N.B. Het kan zijn dat elementen ontbreken aan deze printversie.
Column Universiteiten moeten niet meer samenwerken met de fossiele industrie. De morele bezwaren zijn te groot, schrijft Peter Kuipers Munneke.
Moet een wetenschapper samenwerken met fossiele bedrijven? Bij veel Nederlandse universiteitsbestuurders ligt deze vraag momenteel op tafel. De Universiteit Utrecht organiseert gespreksrondes met studenten en medewerkers, net als de Universiteit van Amsterdam en de TU Delft. Op veel universiteiten is door medewerkers en studenten de afgelopen weken geprotesteerd tegen zulke samenwerkingsverbanden. Terecht, als het aan mij ligt. Moreel is het doen en laten van fossiele bedrijven niet langer aanvaardbaar. Van zo’n partner kun je beter scheiden.
Samenwerking tussen fossiele bedrijven en universiteiten bestaat in allerlei smaken, maar komt er bijna altijd op neer dat zo’n bedrijf meedoet aan onderzoeksprojecten waarvan de resultaten hun toepassing kunnen vinden in het productieproces van het bedrijf. Dat onderzoek kan een heel fossiel karakter hebben. Bijvoorbeeld hoe je olie-extractie kunt optimaliseren of raffinage sneller en goedkoper kunt laten verlopen. Het onderzoek kan ook in de duurzame hoek zitten. Hoe je met kunstmatige fotosynthese brandstof kunt maken uit licht en kooldioxide. Ook voor zulke projecten zijn bedrijven als Shell, BP en Exxon aantrekkelijke partners, omdat zij weten hoe je nieuwe toepassingen kunt opschalen van lab naar fabriek.
Bovendien klotst het geld bij deze bedrijven tegen de plinten, dat is voor de doorgaans armlastige wetenschapper woest aantrekkelijk. Financiële samenwerking tussen wetenschap en bedrijfsleven wordt ook sterk aangemoedigd, met het topsectorenbeleid van de overheid. Vooral in de chemische hoek zijn de banden met fossiele bedrijven sterk.
Gevaarlijk en onverantwoord
Hoewel het geld en de expertise van fossiele bedrijven lonken, heeft samenwerking een keerzijde. Het staat vast dat fossiele brandstoffen de belangrijkste oorzaak zijn van de klimaatcrisis. Klimaatwetenschappers schreven het vorige maand nog maar eens op. Het zijn de broeikasgassen die als afvalproduct vrijkomen bij verbranding van olie, kolen en gas waardoor de wereld nu gevaarlijk en onverantwoord snel opwarmt. Toch is dat niet wat we de fossiele bedrijven kunnen aanrekenen. Wereldleiders sturen al decennia aan op ongebreidelde economische groei zonder oog voor de planeet. Fossiele bedrijven hebben niets anders gedaan dan leveren wat de wereld vroeg.

◆ **Verzameld materiaal**
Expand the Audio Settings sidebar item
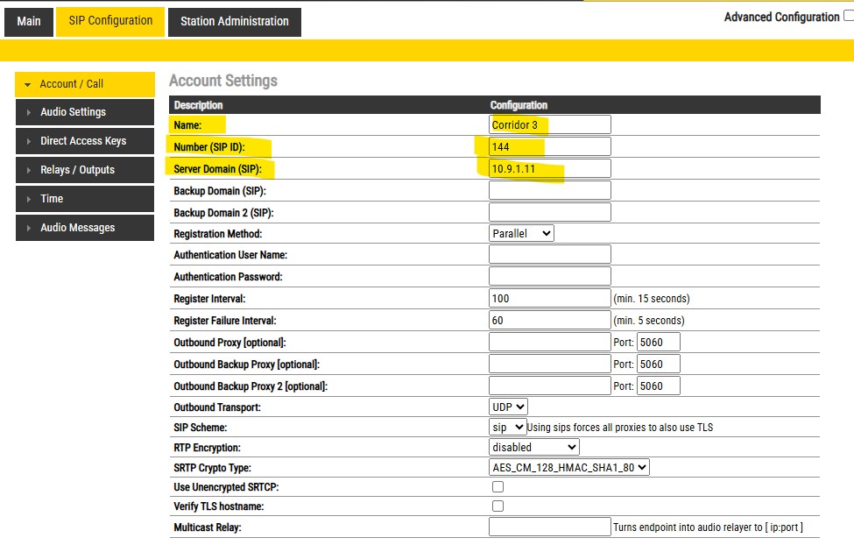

◆ **Wat wordt gevraagd**
[A] Beantwoord aan de hand van de column over universiteiten en fossiele bedrijven de volgende vragen:
(i) Welke universiteiten organiseren gespreksrondes met studenten en medewerkers?
(ii) In welke hoek zijn de banden met fossiele bedrijven het sterkst?
(iii) Met welk overheidsbeleid wordt financiële samenwerking tussen wetenschap en bedrijfsleven aangemoedigd?
[B] Leg uit waarom bedrijven als Shell, BP en Exxon volgens de column over universiteiten en fossiele bedrijven ook voor duurzaam onderzoek aantrekkelijke partners zijn.
[C] Schrijf de column over universiteiten en fossiele bedrijven verder, te beginnen na de laatste zin.

◆ **Antwoorden oefeningen**
[A]
(i) De Universiteit Utrecht, de Universiteit van Amsterdam en de TU Delft.
(ii) In de chemische hoek.
(iii) Met het topsectorenbeleid.

[B] Deze bedrijven weten hoe je nieuwe toepassingen kunt opschalen van het lab naar de fabriek. Daardoor zijn ze ook aantrekkelijk voor projecten zoals het maken van brandstof uit licht en kooldioxide met kunstmatige fotosynthese.

[C]
Waar het fout is gegaan bij de fossiele bedrijven is dat ze ruim veertig jaar geleden zelf inzagen dat hun producten de aarde in groot gevaar brachten en niets met die kennis hebben gedaan. Sterker nog, door twijfel te zaaien en nep-experts in te zetten, tactieken geleend uit de tabaksindustrie, hebben fossiele bedrijven grootschalig desinformatie verspreid om hun winsten veilig te stellen. Deze klimaatontkenning leeft tot op de dag van vandaag voort, tot in de Tweede Kamer aan toe. Ondertussen wordt de wetenschap in groot diskrediet gebracht. Blijvende toenadering van universiteiten tot fossiele bedrijven heeft dan ook iets masochistisch.
Er is meer. De bedrijfsvoering van fossiele bedrijven staat haaks op wat nodig is voor een duurzame samenleving en een gezonde planeet. Als een sprinkhanenplaag komen olie- en gasbedrijven overal ter wereld de grondstoffen uit de bodem halen. Wat na afloop voor de samenleving achterblijft is de milieuschade, de aardbevingen, de corrupte politiek. De obscene winsten in de huidige energiecrisis, ruim 200 miljard dollar in 2022, worden massaal uitgekeerd aan grootaandeelhouders. Dat is modern kolonialisme. Het is niets anders dan het grootschalig herverdelen van arm naar rijk, van de burger aan de pomp naar het grootkapitaal. Ondertussen hoor je de groene ambities vooral in radioreclames, want in de jaarcijfers vind je groene investeringen met een vergrootglas terug. Fossiele bedrijven zijn het toonbeeld geworden van maatschappelijk onverantwoord ondernemen.
Moreel problematisch
Universiteit en fossiele industrie, het is kortom een slecht huwelijk dat voor onderzoekers praktische voordelen biedt maar moreel steeds problematischer is geworden. Ik denk dat het tijd is om in te zien dat de morele bezwaren groter zijn dan de voordelen. Universiteitsbestuurders zouden een moreel kader moeten stellen dat aangeeft met welke partners een wetenschapper kan samenwerken en op welke voorwaarden. Ook moeten universiteiten samen optrekken om de wrange voordelen van samenwerking met fossiele bedrijven te verkleinen. Voor onderzoeksgeld moet de wetenschap niet langer van die industrie afhankelijk zijn. Geen fossiele financiering meer in de topsectoren of andere subsidieprogramma’s, maar een innovatieheffing voor vervuilende bedrijven die ten goede komt aan wetenschappelijk onderzoek.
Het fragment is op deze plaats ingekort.